On the ground of appeal under s.34(2)(b)(ii), i.e. arbitral award in conflict with public policy of India, the Supreme Court observed that “this ground can be attracted only in very exceptional circumstances when the conscience of the Court is shocked by infraction of fundamental notions or principles of justice.” It was observed by the Supreme Court that “indeed, the Circular itself expressly stipulates that it cannot apply unless the contractors furnish an undertaking/affidavit that the price adjustment under the Circular is acceptable to them” but “the appellant gave such undertaking only conditionally and without prejudice to its argument that the Circular does not and cannot apply.” The Supreme Court held that it was clear “that the majority award has created a new contract for the parties by applying the said unilateral Circular and by substituting a workable formula under the agreement by another formula de hors the agreement. This being the case, a fundamental principle of justice has been breached, namely, that a unilateral addition or alteration of a contract can never be foisted upon an unwilling party, nor can a party to the agreement be liable to perform a bargain not entered into with the other party.
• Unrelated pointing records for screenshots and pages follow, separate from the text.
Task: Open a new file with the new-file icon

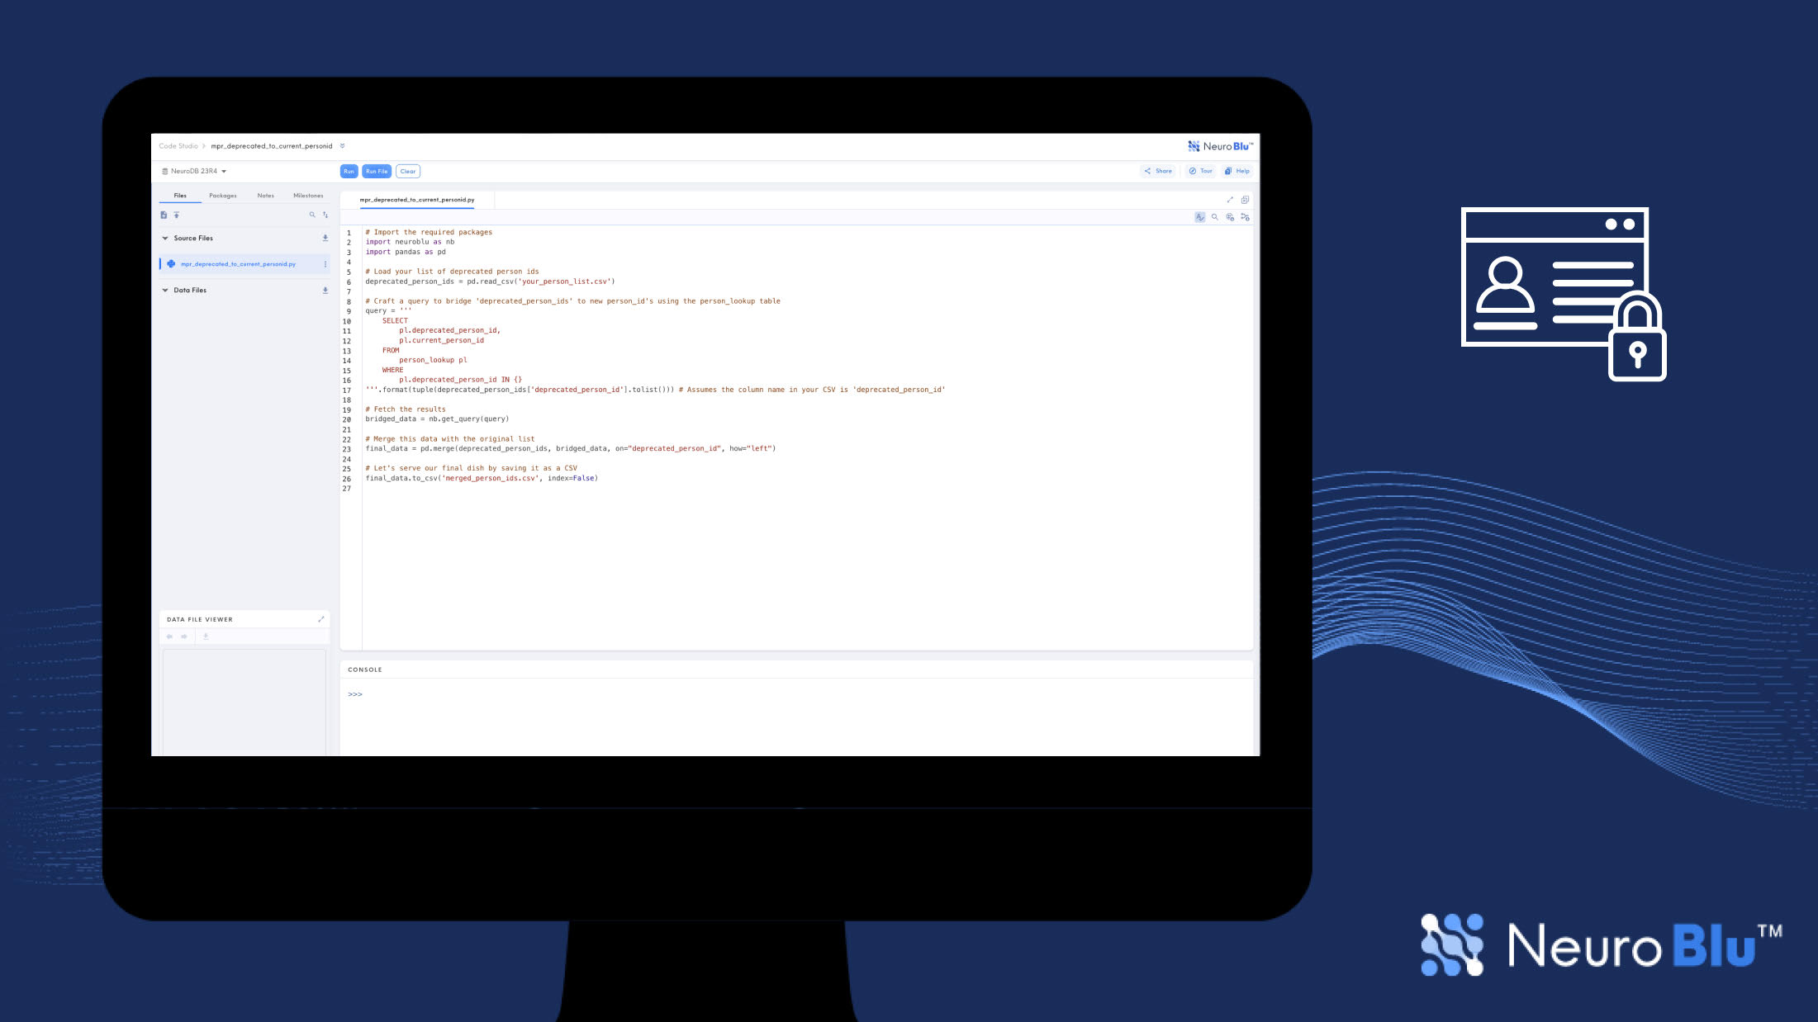Action: point(164,215)
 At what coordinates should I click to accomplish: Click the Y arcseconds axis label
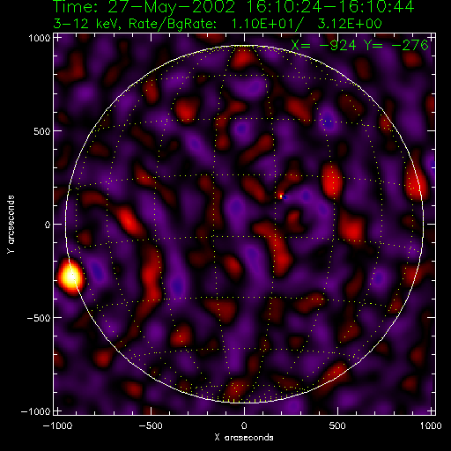point(11,225)
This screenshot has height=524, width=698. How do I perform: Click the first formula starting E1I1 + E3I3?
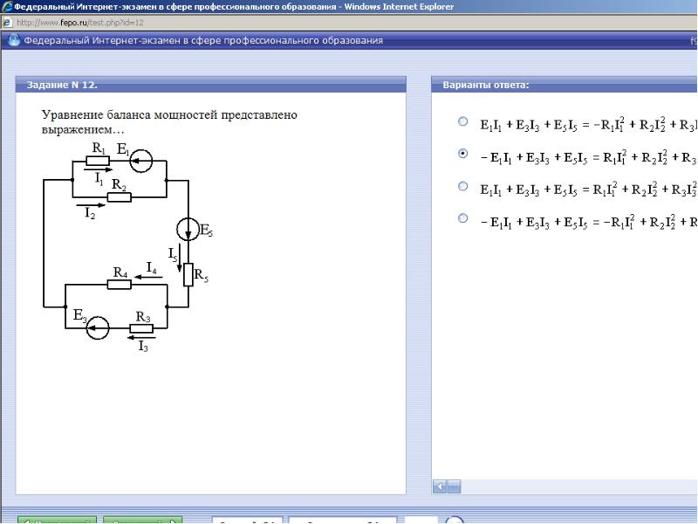coord(588,125)
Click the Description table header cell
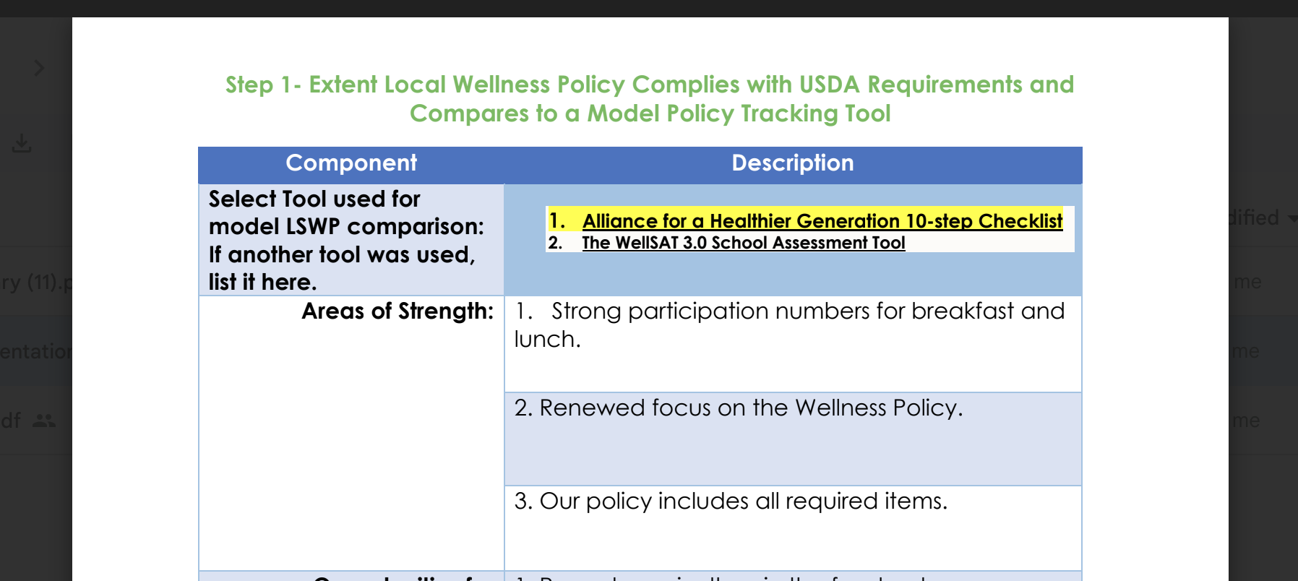The width and height of the screenshot is (1298, 581). point(792,163)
Clearly, such a course of conduct would be contrary to fundamental principles of justice as followed in this country, and shocks the conscience of this Court.” However, the Supreme Court also added a note of caution that the ground under Section 34(2)(b)(ii) “is available only in very exceptional circumstances, such as the fact situation in the present case” and “under no circumstance can any Court interfere with an arbitral award on the ground that justice has not been done in the opinion of the Court” since “that would be an entry into the merits of the dispute which”, “is contrary to the ethos of Section 34 of the 1996 Act”.
Accordingly, on facts, the Supreme Court allowed the appeal and set aside the majority arbitral award with the observation that “under the Scheme of Section 34 of the 1996 Act, the disputes that were decided by the majority award would have to be referred afresh to another arbitration.” However, it was also noted by the Supreme Court that “this would cause considerable delay and be contrary to one of the important objectives of the 1996 Act, namely, speedy resolution of disputes by the arbitral process under the Act.” Therefore, “in order to do complete justice between the parties”, invoking its’ “power under Article 142 of the Constitution of India, and given the fact” that there was a minority award which awarded “the appellant its claim based upon the formula mentioned in the agreement between the parties”, the Supreme Court upheld the minority award, stating “that it is this award, together with interest, that will now be executed between the parties.”